Biden arrives in Asia amid air zone tensions
BEIJING — How to reassure Japan and South Korea that the United States will stand behind them, without inflaming the Chinese?
That was the mission standing before Vice President Joe Biden as he arrived in Asia amidst a potential crisis over China’s designation of a large swath of the East China Sea as an air defense identification zone.
The United States has rejected China’s demand that it submit advance flight plans and maintain radio contact before flying over the restricted waters. That defiance was underscored by the flights last week of two American B-52 bombers through the zone. Japanese and South Korean planes have since flown through as well without advance notice.
“This action has raised regional tensions and increased the risk of accidents and miscalculation,” said Biden on Tuesday in Tokyo, the first stop on his weeklong Asia tour, which was intended to advance economic ties in the region. At a joint news conference with Japanese Prime Minister Shinzo Abe, he called for “crisis management mechanisms and effective channels of communication between China and Japan to reduce the risk of escalation.”

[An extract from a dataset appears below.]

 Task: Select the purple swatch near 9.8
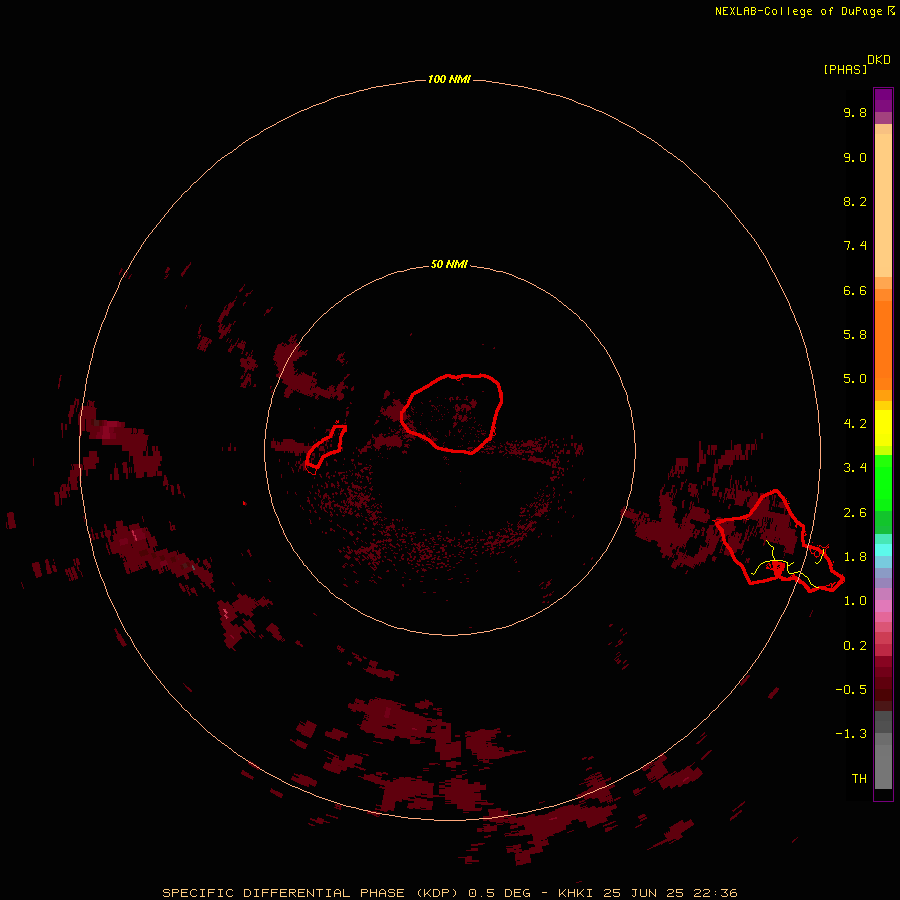click(883, 100)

The Japanese and United States have appeared to be working at cross purposes in recent days as a result of the U.S. decision that passenger airlines should comply with the Chinese request for advance notification. On orders of the Japanese government, major Japanese commercial air carriers have refused.
Although Biden personally is said to have a good relationship with Chinese President Xi Jinping, the Chinese leadership appears furious at the U.S. reaction to the air defense zone.
“The timing couldn’t be worse,” said retired Air Force Col. Ralph Cossa, president of the Pacific Forum CSIS (Center for Strategic and International Studies), a Honolulu-based think tank. “The frustrating thing, I’m sure, for Biden and company is that they spent a lot of time preparing and the announcement of the air defense identification zone has completely recast the trip.”